I'm so sorry to hear this Danielle.  (((hugs)))
You did everything you could for Casper, he was a well loved fish.
R.I.P Casper, swim free.


----------



## thedogsmother (Aug 28, 2008)

Night night little man, youre lucky to have a mummy who cares. (((hugs)))) to you dan, hope youre ok xx


----------



## katie200 (May 11, 2009)

awww ((((((((((((((((((((hugs)))))))))))))))))))) hun RIP casper


----------



## Guest (Aug 17, 2011)

davidc said:


> I'm so sorry to hear this Danielle.  (((hugs)))
> You did everything you could for Casper, he was a well loved fish.
> R.I.P Casper, swim free.





thedogsmother said:


> Night night little man, youre lucky to have a mummy who cares. (((hugs)))) to you dan, hope youre ok xx





katie200 said:


> awww ((((((((((((((((((((hugs)))))))))))))))))))) hun RIP casper


He was suffering.


----------



## suewhite (Oct 31, 2009)

Dan I am so sorry xx

RIP CASPER


----------



## FionaS (Jul 2, 2011)

<3 Very sorry.


----------



## Guest (Aug 17, 2011)

suewhite said:


> Dan I am so sorry xx
> 
> RIP CASPER


I had to let him go.


FionaS said:


> <3 Very sorry.


I did the kindest thing for him.


----------



## noushka05 (Mar 28, 2008)

you did the kindest thing for him Dan (((hugs)))
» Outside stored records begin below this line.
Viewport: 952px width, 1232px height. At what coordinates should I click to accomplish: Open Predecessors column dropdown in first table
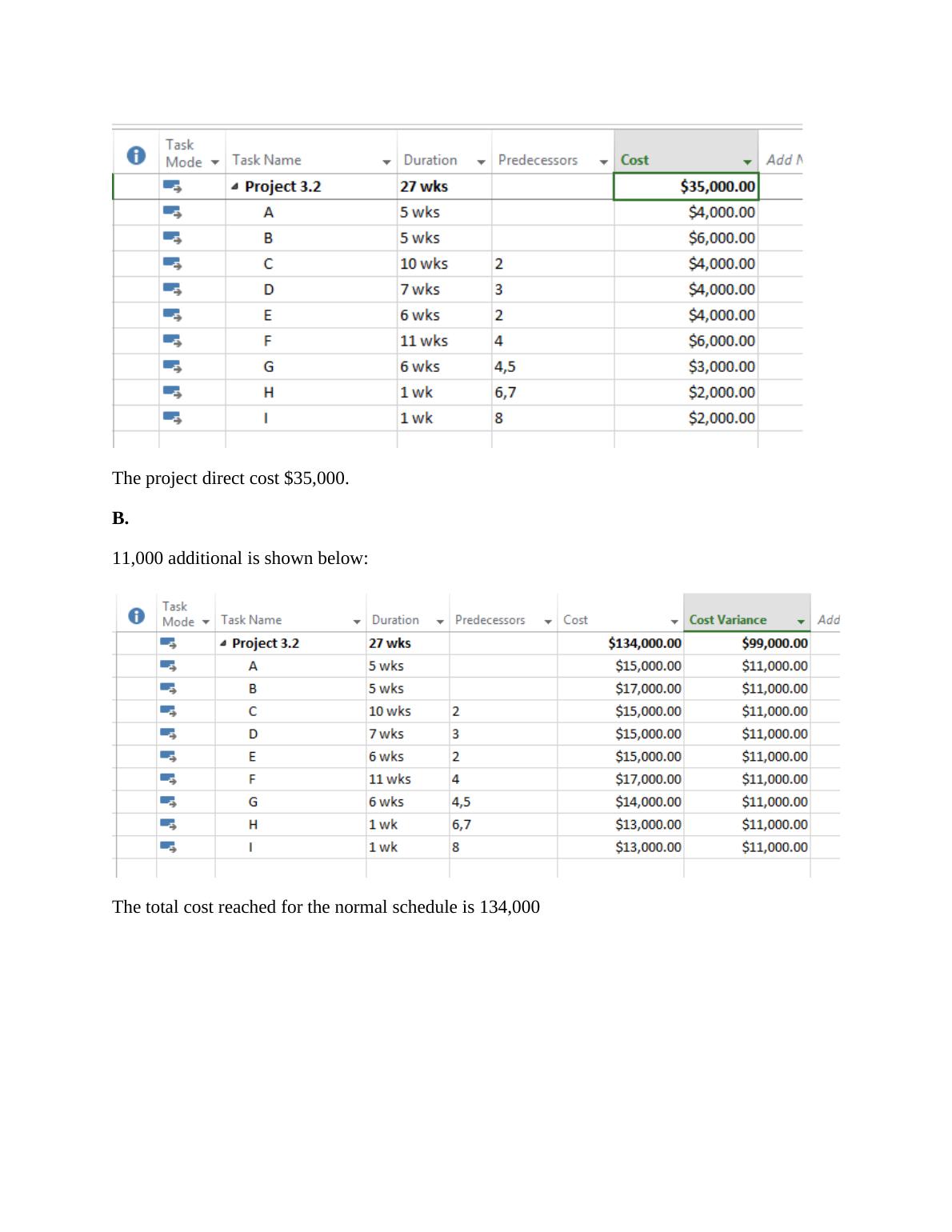click(x=603, y=162)
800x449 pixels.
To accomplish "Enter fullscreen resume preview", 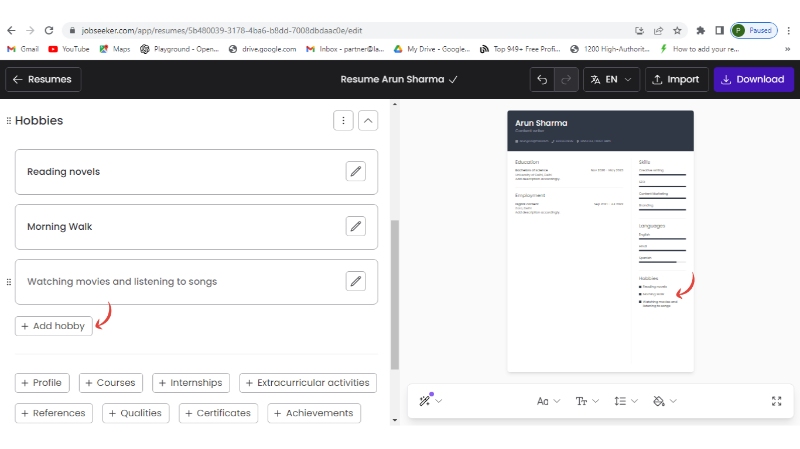I will point(777,401).
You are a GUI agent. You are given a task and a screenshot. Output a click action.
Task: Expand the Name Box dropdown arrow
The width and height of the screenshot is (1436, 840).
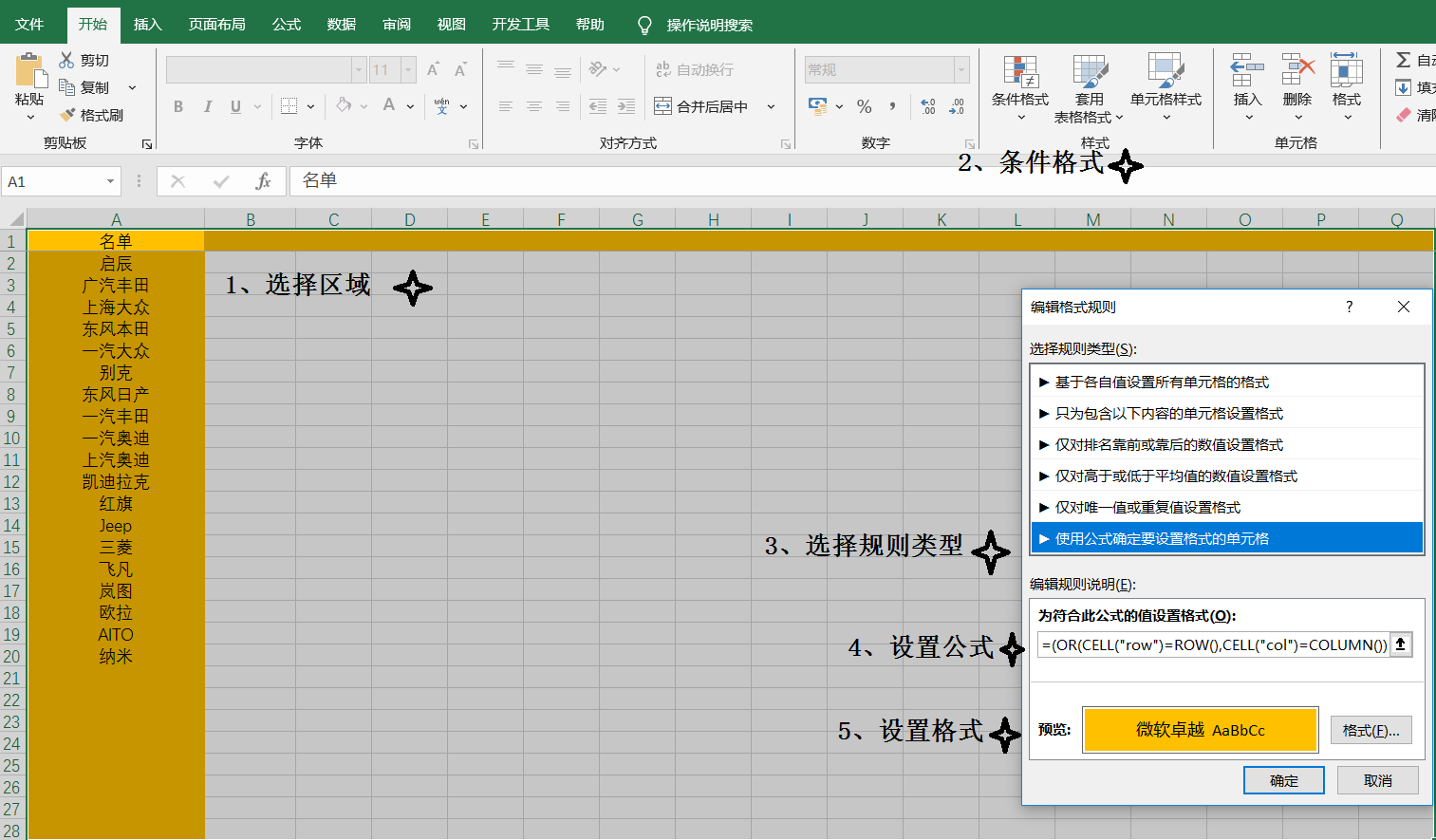tap(110, 181)
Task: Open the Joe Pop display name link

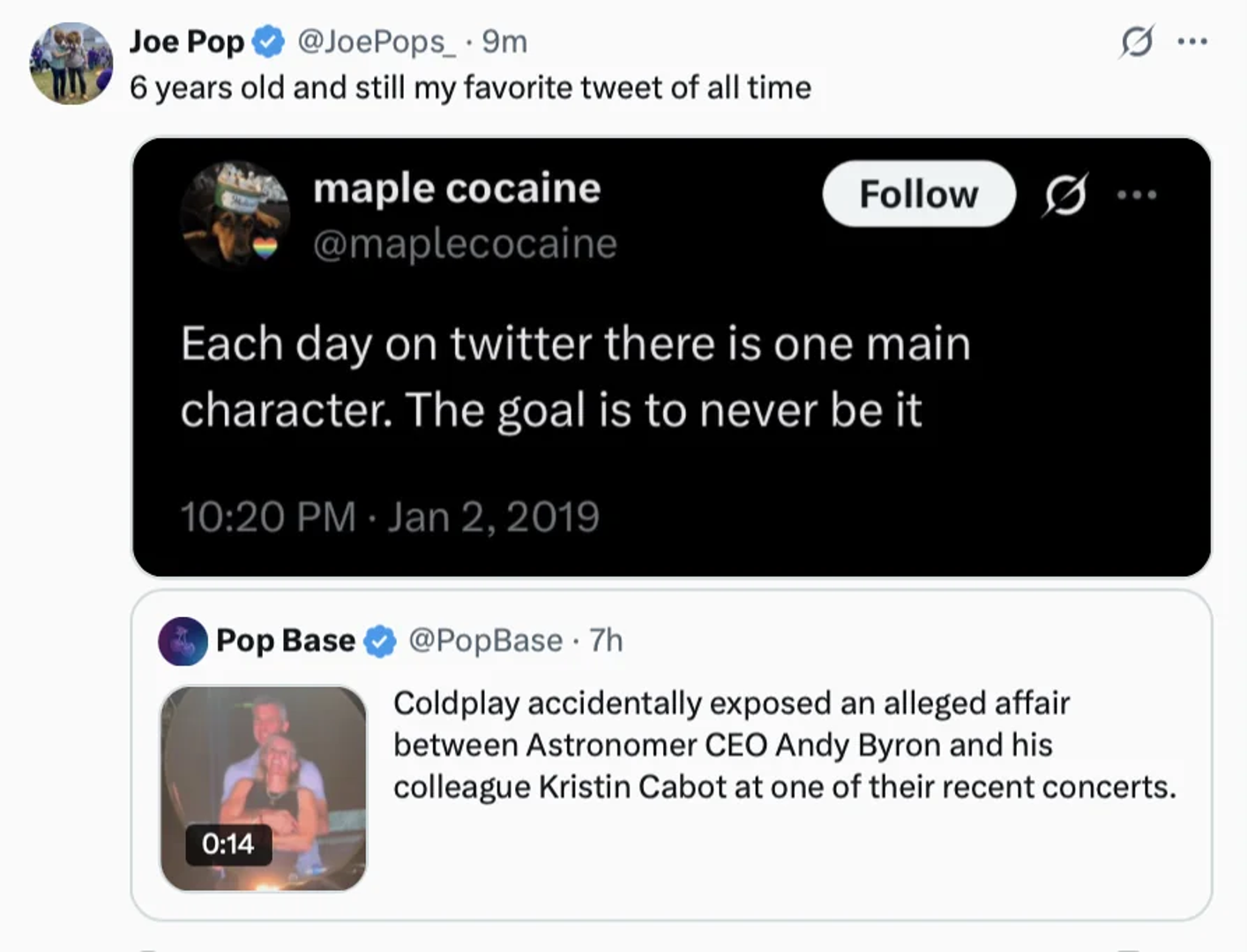Action: (x=186, y=42)
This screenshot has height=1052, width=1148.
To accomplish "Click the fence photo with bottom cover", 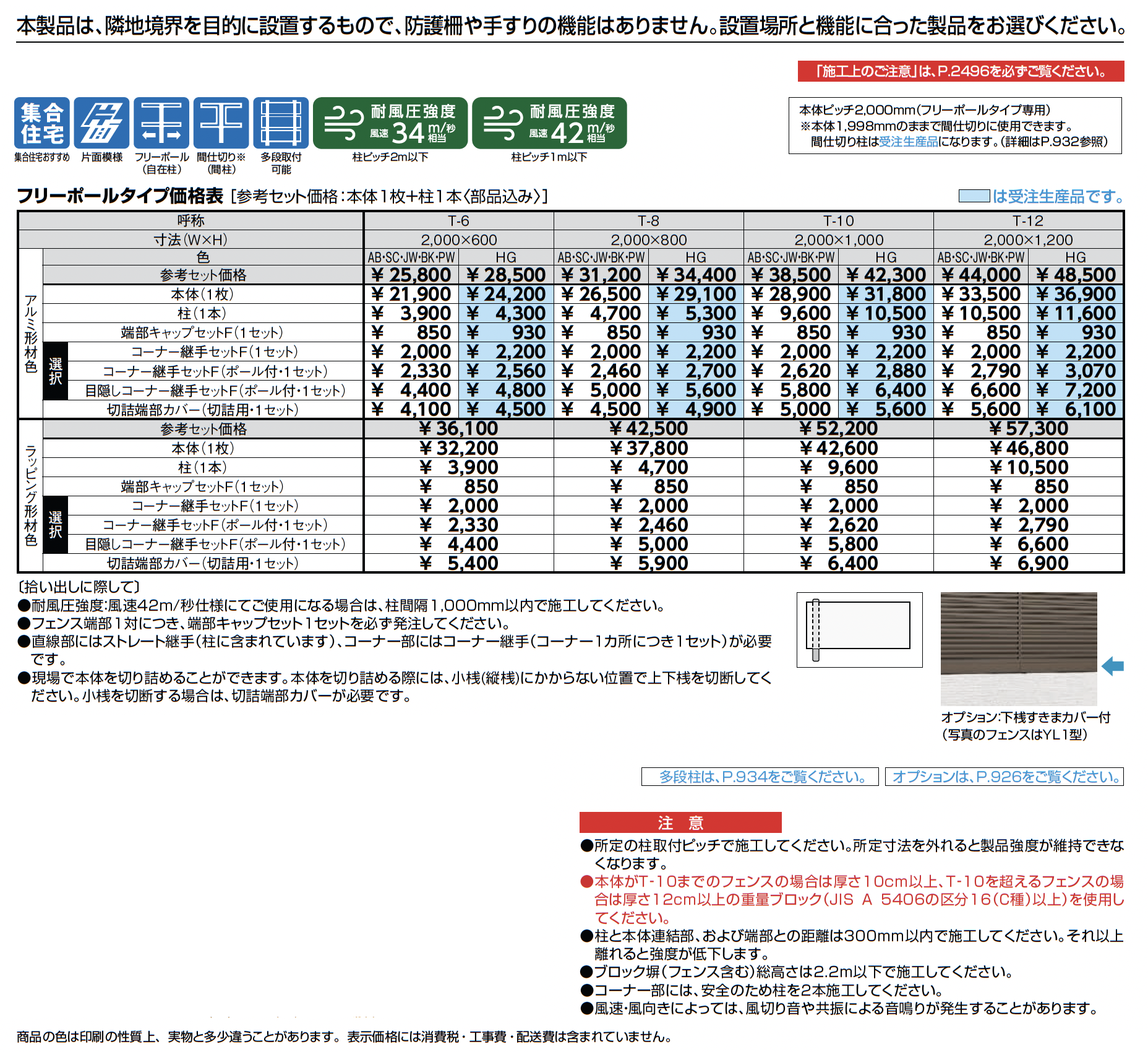I will (x=1018, y=648).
swim free little Casper xxx


----------



## Roselle (Jul 28, 2011)

You did what was best for Caspar. RIP little chap. Thinking of you.


----------



## Guest (Aug 18, 2011)

noushka05 said:


> you did the kindest thing for him Dan (((hugs)))
> I know.:crying:
> swim free little Casper xxx


When Casper was with me the sun was shining and the sky wasn't crying.


----------